Studies have shown that PPG signals can help identify COPD. Diagnosis of COPD using PPG signals is said to be achieved in real-time in just 15 s (Ucar et al., 2017). Another research suggests that by utilizing the PPG signal, it may be feasible to diagnose COPD illness in as short as 2 s (Melekoğlu et al., 2021).
All these studies carried out to date contain advantages and disadvantages from each other in terms of different features. This study is an early diagnosis of COPD; in this way, if the treatment process of the patient is started quickly, psychological and physiological difficulties will be minimized.

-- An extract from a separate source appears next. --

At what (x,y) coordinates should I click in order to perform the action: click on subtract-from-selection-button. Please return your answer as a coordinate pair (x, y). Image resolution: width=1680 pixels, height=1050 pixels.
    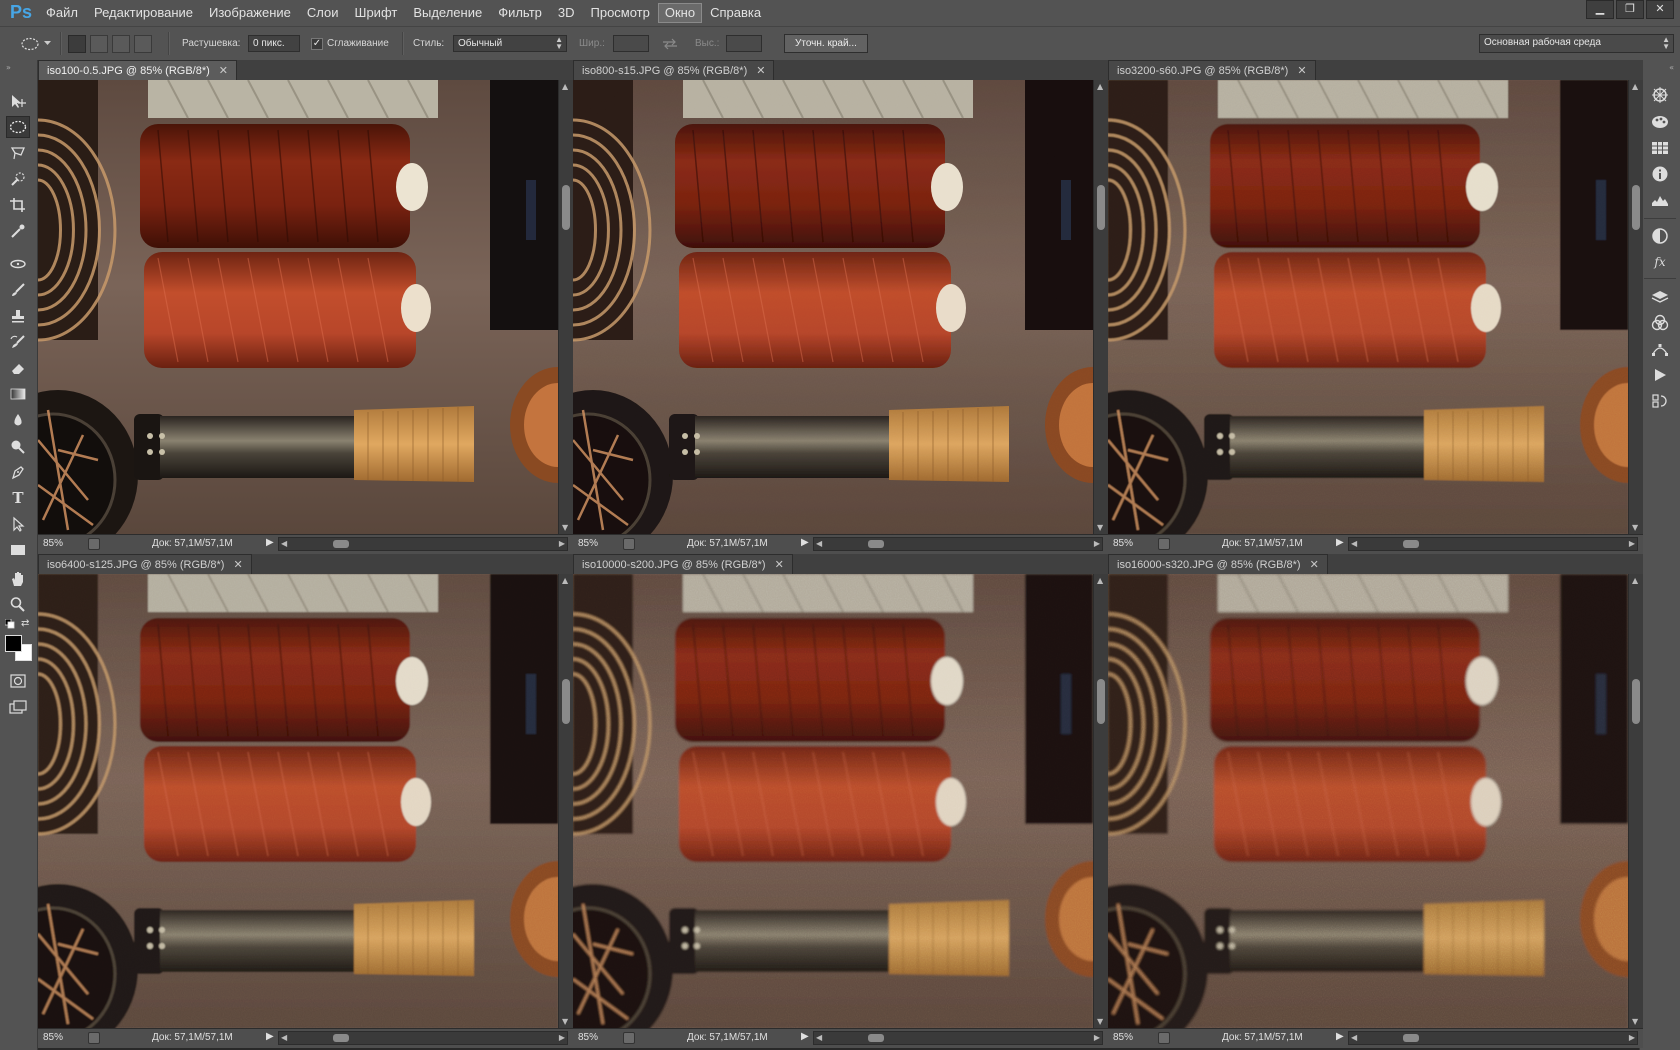
    Looking at the image, I should click on (121, 44).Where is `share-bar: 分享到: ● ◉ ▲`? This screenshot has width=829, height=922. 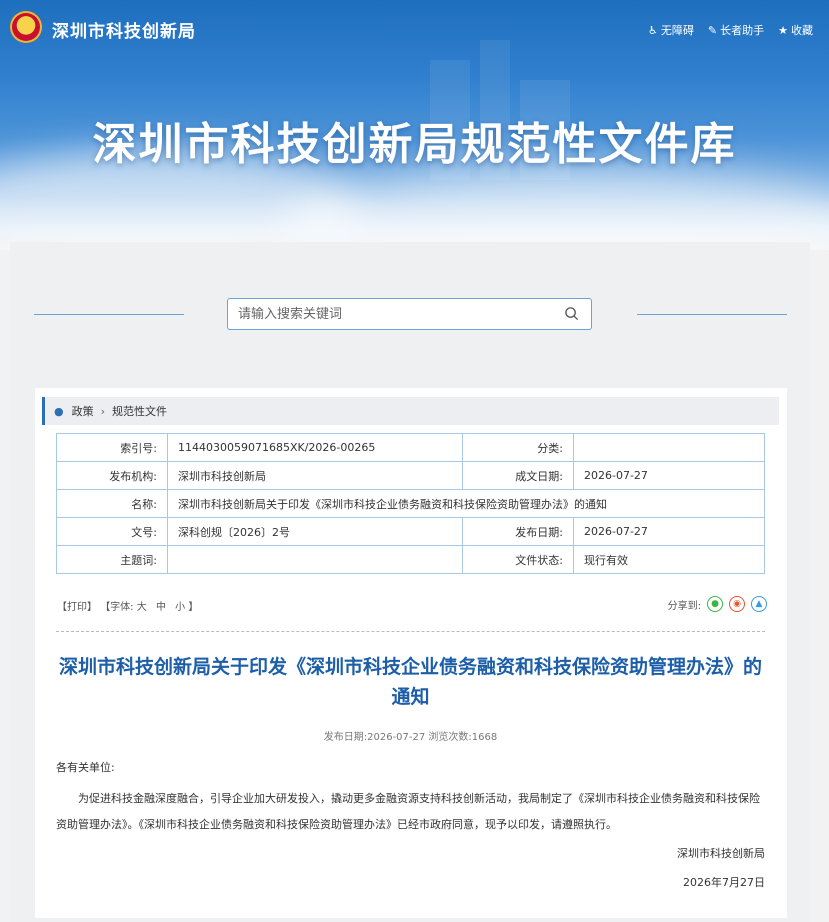 share-bar: 分享到: ● ◉ ▲ is located at coordinates (718, 604).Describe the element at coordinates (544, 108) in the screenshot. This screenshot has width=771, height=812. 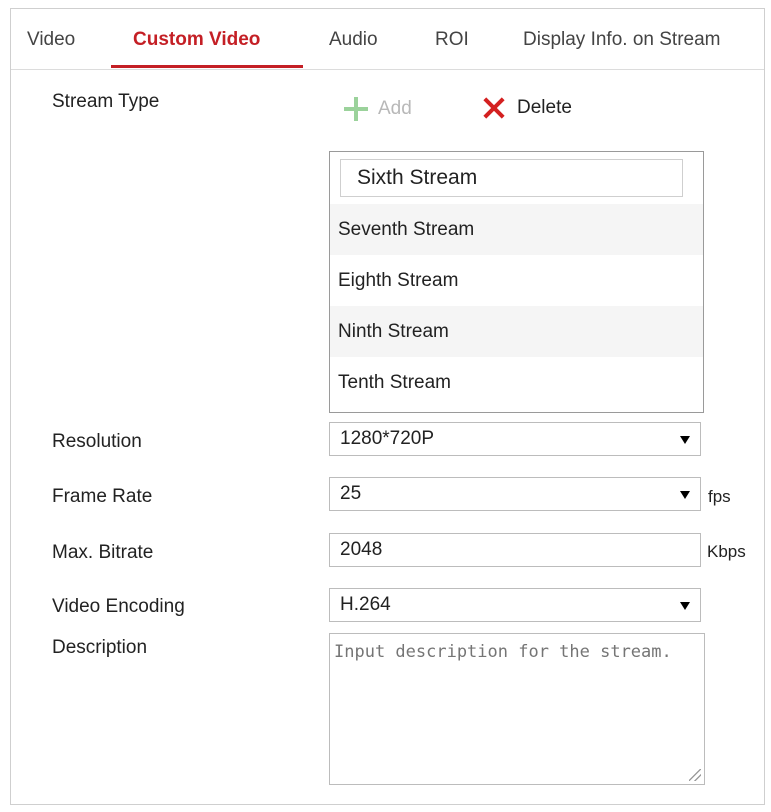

When the model proposed in this study is compared with the literature, the signal processing process includes innovations in terms of machine learning approach. The use of sub-frequency bands in the signal processing process and the hybrid use of artificial intelligence algorithms are the biggest innovations in the study. Differences in these processes directly affected the performance positively.
Conclusion
According to the findings of this study, COPD diagnosis might be established by utilizing machine learning with PPG and biological signal processing techniques. It becomes additionally decided that the PPG recording time becomes necessary. With a recording of just 2 s, by using PPG and three sub-frequency signals, three different classification algorithms, combining these models, and using a combined artificial intelligence approach, the exact obtained ratio is 95.31%. These results indicate that the diagnosis of COPD has practical diagnostic methods. The diagnosis of COPD is usually made with a spirometer. However, due to the difficulties of using these devices, different alternatives are needed. The market value of the device is approximately $1,500–$2,500. The proposed model’s rapid diagnosis, reliability, and high accuracy have many advantages because of its technological infrastructure and low cost. The proposed version may be introduced to accessible oxygen saturation gadgets with the usage of easy software. Even with this economic aspect alone, it brings excellent innovation. Therefore, in order to summarize the critical points of the research, it is a system that is (1) easy to use, (2) based on artificial intelligence, (3) has a low economic cost, and (4) makes decisions based on reliable data from biomedical signal measurements. We hope that this research will open new horizons for the diagnosis of COPD.